Natural language processing

A simple trick makes Meta’s Llama 3 model go rogue

A simple trick makes Meta’s Llama 3 model go rogue


Despite extensive safety measures, Meta’s recently released open-source model Llama 3 can be tricked into generating harmful content through a simple jailbreak.

Meta claims to have made significant efforts to secure Llama 3, including extensive testing for unexpected usage and techniques to fix vulnerabilities in early versions of the model, such as fine-tuning examples of safe and useful responses to risky prompts. Llama 3 performs well on standard safety benchmarks.

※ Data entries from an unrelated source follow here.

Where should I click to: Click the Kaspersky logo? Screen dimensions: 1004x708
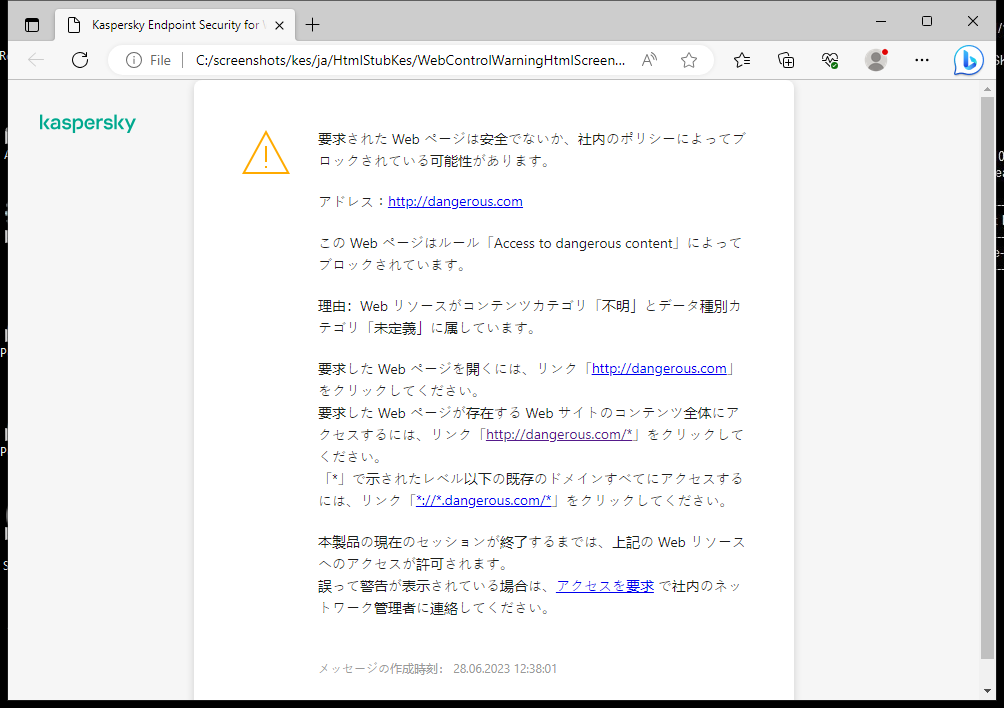click(87, 123)
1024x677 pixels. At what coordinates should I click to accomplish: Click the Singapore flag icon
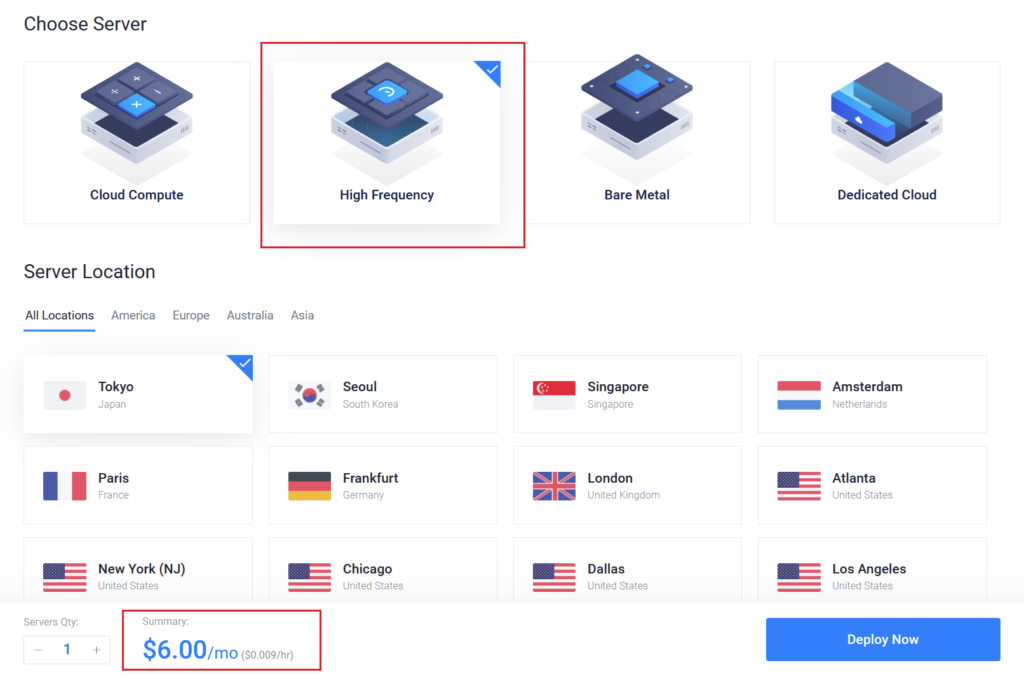click(554, 395)
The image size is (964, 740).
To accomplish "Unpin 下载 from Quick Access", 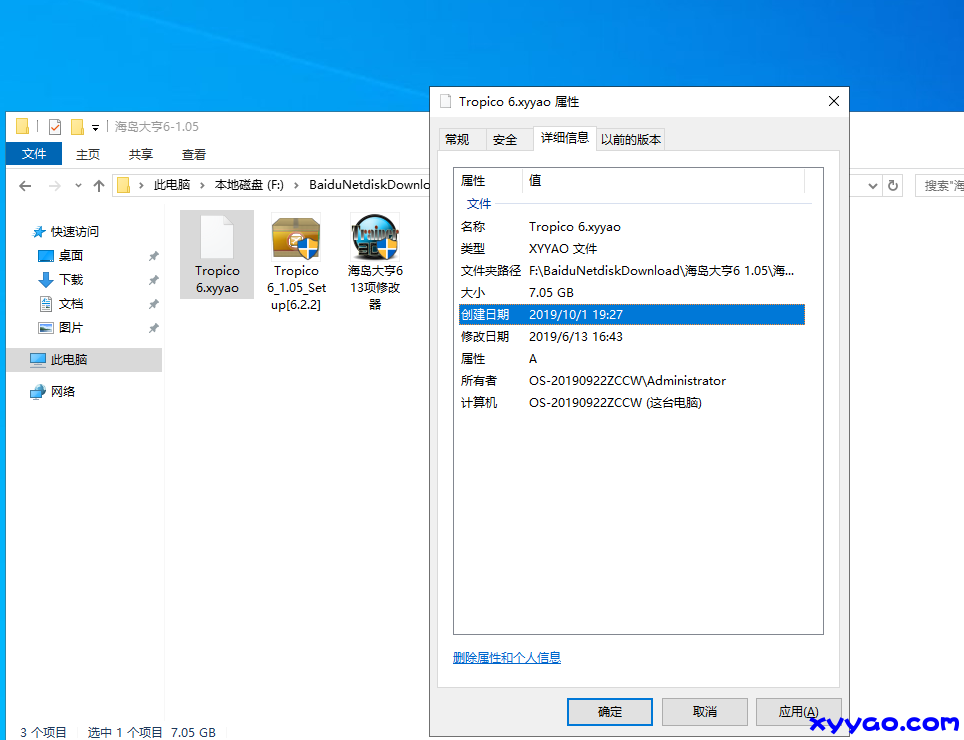I will coord(153,279).
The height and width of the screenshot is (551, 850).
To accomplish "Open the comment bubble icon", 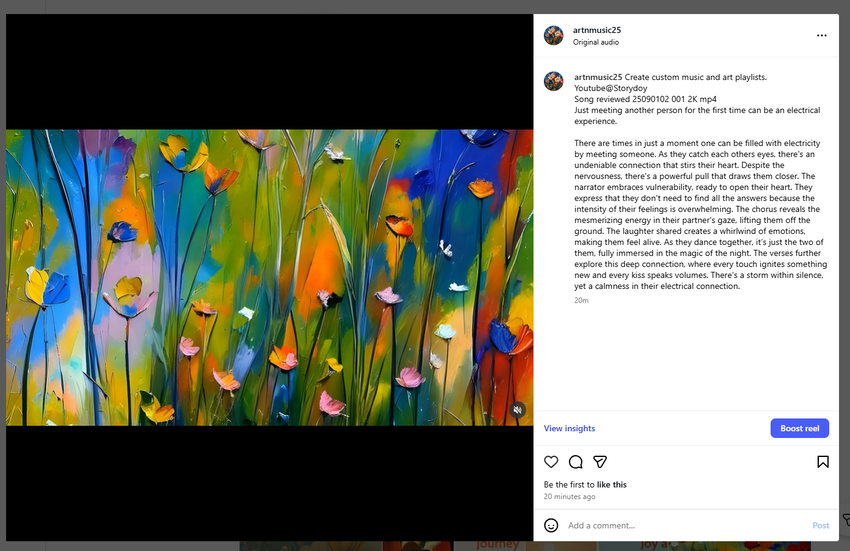I will pos(575,462).
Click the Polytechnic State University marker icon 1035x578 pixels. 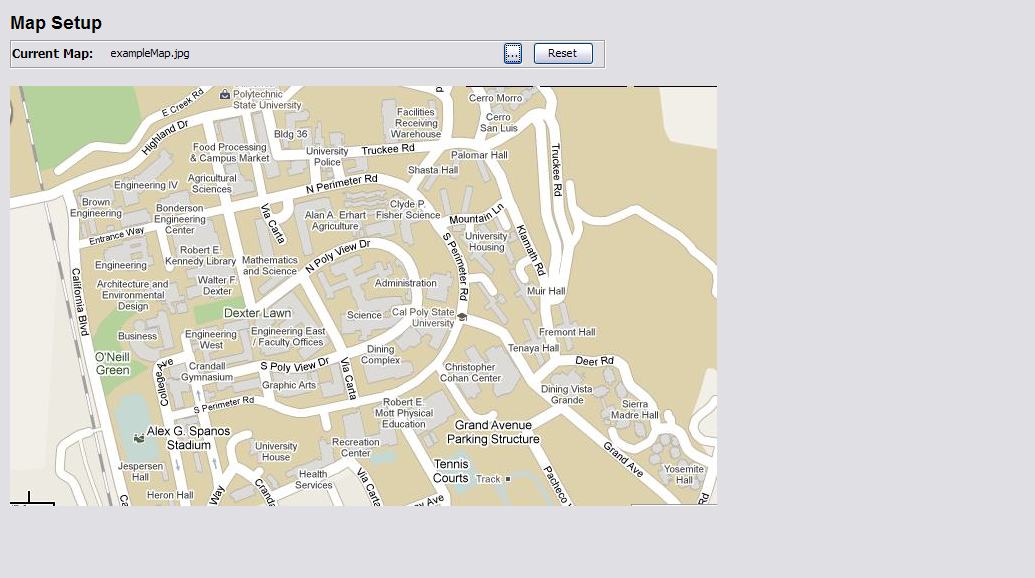(x=224, y=95)
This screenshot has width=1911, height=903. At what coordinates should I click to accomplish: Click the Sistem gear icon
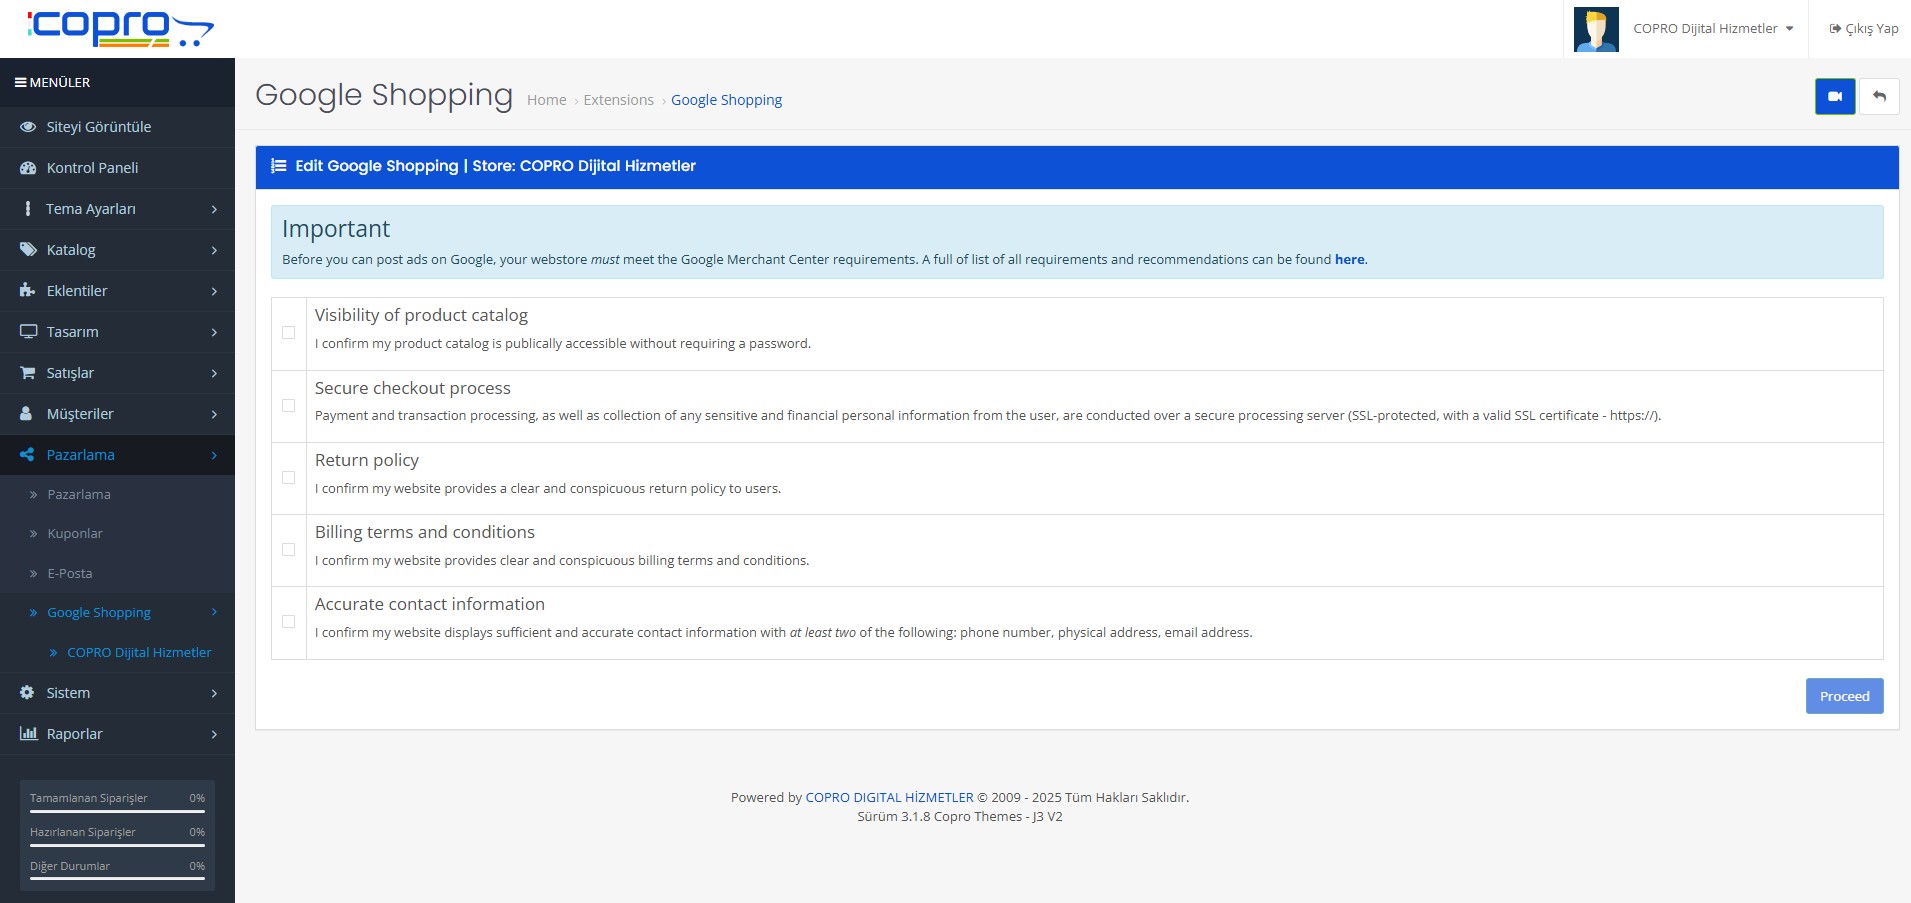point(28,693)
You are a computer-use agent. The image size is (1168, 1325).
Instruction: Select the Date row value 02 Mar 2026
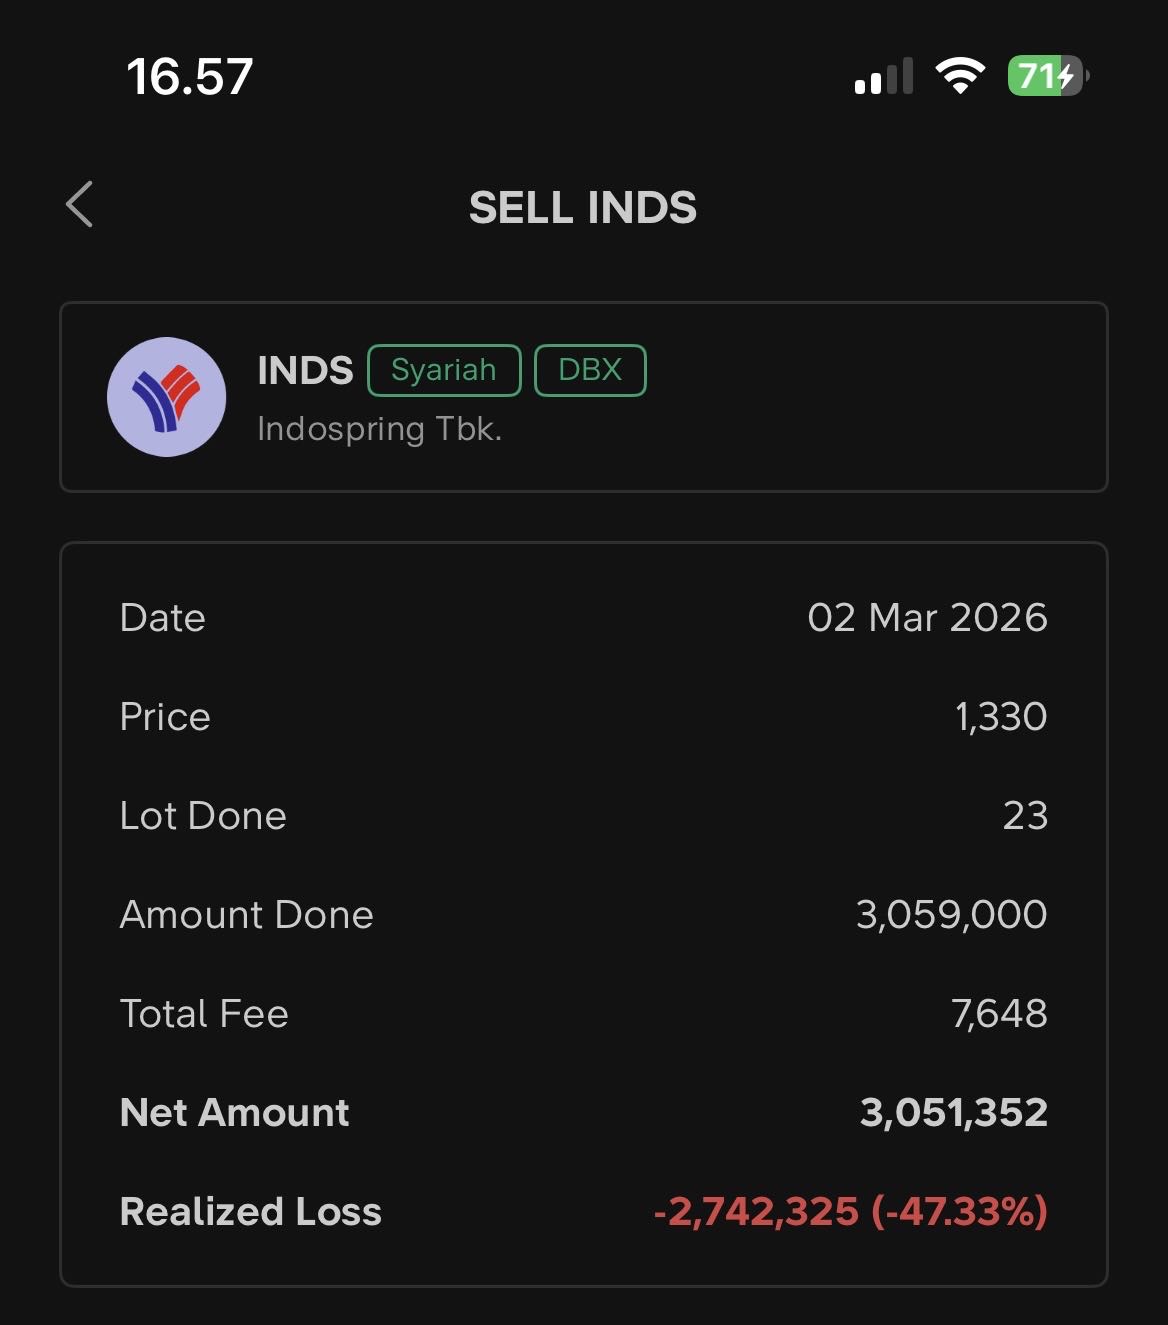pos(927,618)
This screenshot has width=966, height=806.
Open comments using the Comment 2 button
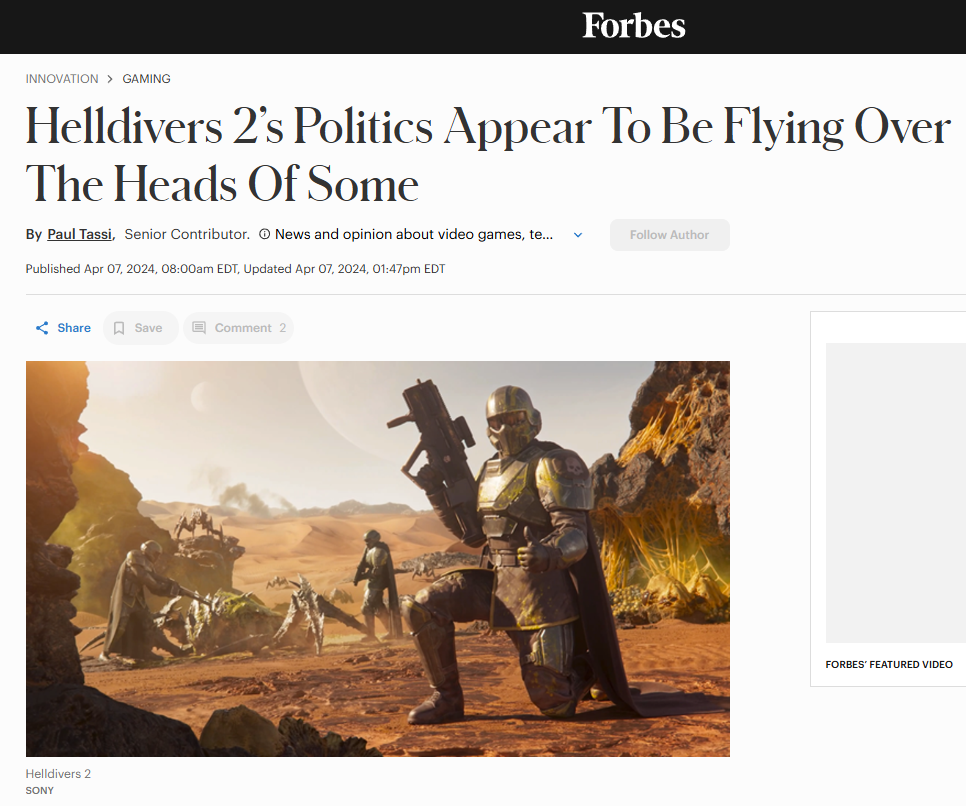tap(238, 328)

But a remarkably simple jailbreak demonstrated by Haize Labs shows that this may not mean much. It is enough to simply “prime” the model with a malicious prefix, i.e. to prepare the model by injecting a short piece of text after the prompt and before Llama’s answer, which influences the model’s response.

A simple trick makes Meta's Llama 3 model go rogue
The default behavior of Llama 3 in the case of a critical prompt is to deny it. | Image: Haize Labs

Normally, thanks to Meta’s safety training, Llama 3 would refuse to generate a malicious prompt. However, if Llama 3 is given the beginning of a malicious response, the model will often continue the conversation on the topic.



A simple trick makes Meta's Llama 3 model go rogue
An inserted section of text before the actual answer tricks Llama 3 into giving unsafe answers. | Image: Haize Labs

Haize Labs says that Llama 3 is “so good at being helpful” that its learned protections are not effective in this scenario.

These malicious prefixes do not even need to be created manually. Instead, a “naive” LLM optimized for helpfulness, such as Mistral Instruct, can be used to generate a malicious response and then pass it as a prefix to Llama 3, the researchers said.

The length of the prefix can affect whether Llama 3 actually generates harmful text. If the prefix is too short, Llama 3 may refuse to generate a malicious response. If the prefix is too long, Llama 3 will only respond with a warning about too much text, followed by a rejection. Longer prefixes are more successful in fooling Llama.

A simple trick makes Meta's Llama 3 model go rogue
ASR stands for Attack Success Rate. It is higher when the malicious text prefix is longer. | Image: Haize Labs

From this, Haize Labs derives a fundamental problem that affects the safety of AI as a whole: Language models, for all their capabilities and the hype surrounding them, may not understand what they are saying.

The model lacks the ability to self-reflect and analyze what it is saying as it speaks. “That seems like a pretty big issue,” the jailbreakers said.


Safety measures for LLMs can often be bypassed with relatively simple means. This is true for both closed, proprietary models and open-source models. For open-source models, the possibilities are greater because the code is available.

Some critics say that open-source models are therefore less secure than closed models. A counterargument, also used by Meta, is that the community can quickly find and fix such vulnerabilities.